When Vassar students went to the polls on Tuesday, Nov. 3 at Arthur S. May Elementary School, many had their eligibility challenged because of discrepancies between the addresses under which students registered and the addresses where they currently live.
By mid-afternoon, Town of Poughkeepsie Republican Committee Chairman Thomas Martinelli filed an injunction to the New York Supreme Court required all voters challenged on the basis of residency to fill out ‘affidavit ballots,’ or paper ballots, by hand. A later appeal on the evening of Nov. 3 to an appellate court repealed this injunction, ensuring that all the affidavit ballots of Vassar students will be counted.
The Poughkeepsie Democratic Party appealed this injunction; it was lifted at 8 p.m. Had the appeal not succeeded affidavit votes would only have been counted in the event of a tight race. The votes, in other words, would have been treated like absentee ballots.
Republican incumbent Angela Flesland defeated Democratic challenger Gretchen Lieb, a reference librarian at Vassar College, for the District 6 seat on the County Legislature by a margin of 162 votes.
In District 8, in which the Town Houses (THs) are included, Republican incumbent Rob Rolison defeated Democratic challenger Mike Salvia.
Since November 2008, there has been a marked increase in the number of Vassar students choosing to vote in Poughkeepsie instead of their home districts. According to an article by the Poughkeepsie Journal, 429 Vassar students are registered to vote in Dutchess County (“Some Vassar students must vote by affidavit, judge rules,” 11.2.09).
Challenging a Vote
According to New York State law, when students change dorms from year to year, they should re-register under their new addresses. So, at Arthur S. May Elementary School, the district voting location, Chairman of the Town of Poughkeepsie Republican Committee Thomas Martinelli, acting as a poll-watcher in that location, challenged the votes of all Vassar students based on residency issues.

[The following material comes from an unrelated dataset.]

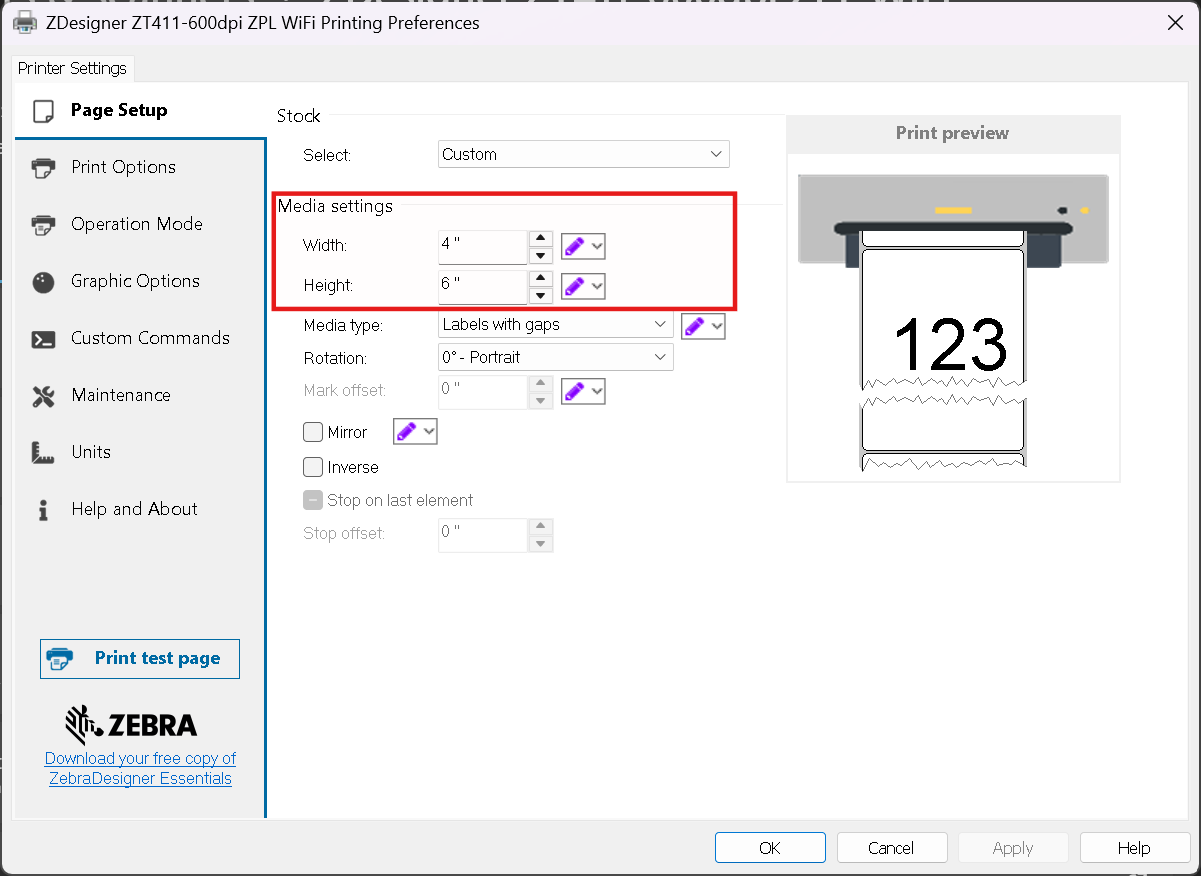Click the Graphic Options palette icon

[x=43, y=282]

When Vassar student Ian Heller ’12 went to cast his vote at Arthur S. May Elementary School at approximately 1 p.m., an election official challenged his eligibility. Self-described “election expert” and political strategist Ken Girardin challenged Heller’s eligibility on the grounds that he had registered to vote under an address that was no longer valid.
“Vassar misinformed its students,” said Girardin, referring to the following erroneous information posted on the Vassar News Infosite: “Where you vote depends upon the residence you lived in when you registered to vote, not necessarily where you live now.”
“You can’t use your freshman dorm [as your current address under which you register to vote] if you no longer live there,” said Girardin.
“I barely got a word in,” said Heller, “I’ll be honest, if it was a voter intimidation tactic, it worked.” Heller however, was finally allowed to cast his vote in polling booth.
According to Board of Elections (BOE) senior elections specialist Ira Margulies, Girardin was well within his rights as a voter and election observer to challenge Heller’s eligibility, stating, “To challenge a voter is perfectly legal. There’s nothing wrong with it. But that doesn’t take away your right to vote.”
When a voter’s right to cast a ballot is challenged, there is a set protocol for resolution, according to Margulies. First, a voter or elections worker present at the polling location must make a challenge. Then the voter is required to take an oath certifying that his or her voter registration information is correct. Then there is an opportunity for the four elections specialists to question the voter and decide whether or not he or she is eligible. If at least two of the four specialists affirm that the voter is eligible, he or she can cast a vote in a polling booth.
According to Margulies, however, the trouble often comes when election officials fail to inform voters that they are allowed, by law, to cast a provisional paper ballot if their names appear on the voter registry—even if they are deemed ineligible. Heller was not informed of this right, but was allowed to cast his vote because BOE representatives at Arthur S. May deemed him eligible.
According to Girardin, though the challenge was “raised, but dropped,” and he didn’t consider it a formal challenge to Heller’s status as a legal voter. Margulies disagreed, stating that the challenge was a formal one that required the vote of the four BOE elections specialists present at Arthur S. May.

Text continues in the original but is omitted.